Modèle et architexte.

Lorsque je remplis un formulaire, je dois respecter des champs préétablis comme le nom, la date de naissance, la photo... Le formulaire est un modèle de document.

Le modèle est toujours abstrait, mais l'abstraction[1] numérique est particulière, car elle est la condition de possibilité de :

  • la séparation du contenu et de la forme documentaire  ;

  • du contrôle éditorial et de l'automatisation de ses tâches.

RappelDe l'abstraction à la modélisation.

Abstraire, dans le langage courant, c'est isoler, séparer mentalement un élément, une propriété d'un objet afin de les considérer à part. Qu'est-ce que le numérique permet de séparer, d'isoler ?

Une première séparation : entre le code et le support. Le codage binaire est neutre vis-à-vis du support qui le réalise, il suffit de pouvoir obtenir deux états distincts d'un support (en écriture et en lecture) au moyen par exemple de :

  • cartes à trous,

  • bandes magnétiques,

  • DVD,

  • disques durs,

En ce sens, le code est coupé de son support, ses propriétés peuvent être isolées, il y a abstraction de par cette coupure matérielle.

Une seconde séparation : entre le code et les entités signifiantes. Les 0 et les 1 qui composent le code binaire n'ont pas de sens par eux-mêmes. Pour pouvoir être représentés à l'écran sous formes d'entités interprétables par un humain, un calcul va devoir être réalisé par la machine (exemple : le code ASCII pour le texte).

Du fait de cette double coupure (matérielle et sémantique) ou double abstraction, les contenus numériques sont manipulables [2]tant dans leur contenu que dans leur forme.

DéfinitionArchitexte.

L'architexte[3] est une écriture des conditions d'écriture. L'architexte désigne des objets informatiques qui sont en position de régir l'écriture, de lui donner ses formats et ses ressources.

  • ex. le traitement de texte fournit les ressources de notre rédaction.

  • ex. le logiciel de messagerie offre le cadre de nos échanges.

L'architexte n'est pas seulement un modèle intellectuel du texte (pour Gérard Genette[4] l'architexte est « l'ensemble des catégories générales... dont relève chaque texte singulier. »). En contexte numérique, l'architexte renvoie au fait que les textes sont le produit d'autres textes qui les gouvernent et les mettent en forme (pour Jeanneret et Souchier[5] l'architexte est « un modèle qui vient s'incarner dans le logiciel », des « formes écrites actives avec lesquelles on va écrire ».)

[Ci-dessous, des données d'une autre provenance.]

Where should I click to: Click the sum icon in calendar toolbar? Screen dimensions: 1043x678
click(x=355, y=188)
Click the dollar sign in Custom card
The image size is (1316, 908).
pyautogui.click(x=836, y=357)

« Les médias informatisés sont des machines à suggérer. Ils suggèrent, dans un double sens : selon l'étymologie, cette écriture plastique mais régie par les architextes gère par en-dessous la propagation des formes à travers lesquelles les divers pratiques historiques des sociétés peuvent être saisies par l'archive, qui les collecte, les transforme, les légitime, les publicise, les refoule ; selon le sens courant du terme, la création constante de nouvelles formes écrites suggère des possibilités d'expression et de pratique, elle rend possible des interprétations, des appropriations, des reprises. » (Tardy, Jeanneret[6], p. 214)

Plutôt que des stéréotypes (stéréos : compact, tupos : empreinte), l'architexte informatique fonctionne comme un plastigramme (plassô : façonner, gramma, ériture). Un stéréotype se reproduit exactement de la même manière, un plastigramme comme Powerpoint se reproduit en se transformant, il impose un même modèle d'écriture mais ne reproduit pas un même écrit.

Pour plus de détails, on pourra regardez la vidéo-interview d'Yves Jeanneret sur la sémiotique de l'écriture (trois liens en bas de page, 20 minutes).

Modèles prédéfinis.

Écrire sous modèle, c'est toujours écrire selon une grammaire et un dictionnaire prédéfinis. Cela est valable pour un traitement de texte ou pour n'importe quel logiciel de création multimédia par exemple.

  • ex. sélection d'un style prédéfini dans Word de Microsoft ou dans WordPress pour créer une page Web ;

  • ex. sélection de l'un des "modèles standards" pour réaliser une diapositive sur PowerPoint.

L'écriture numérique est en grand ce que cette machine à écrire des chansons est en petit !

Machine à écrire des chansons

« Les objets néomédiatiques sont rarement créés ex nihilo ; ce sont généralement des assemblages de parties toutes faites. Autrement dit, dans la culture informatique, la création authentique a été remplacée par la sélection dans un menu. Au cours du processus de réalisation d'un nouvel objet, les concepteurs sélectionnent dans un fonds des modèles et des textures 3D, des sons et des comportements, des images d'arrière-plan et des boutons, des filtres et des transitions » (Manovich[7], p. 248).

Ceci est valable pour le concepteur mais aussi pour l'utilisateur.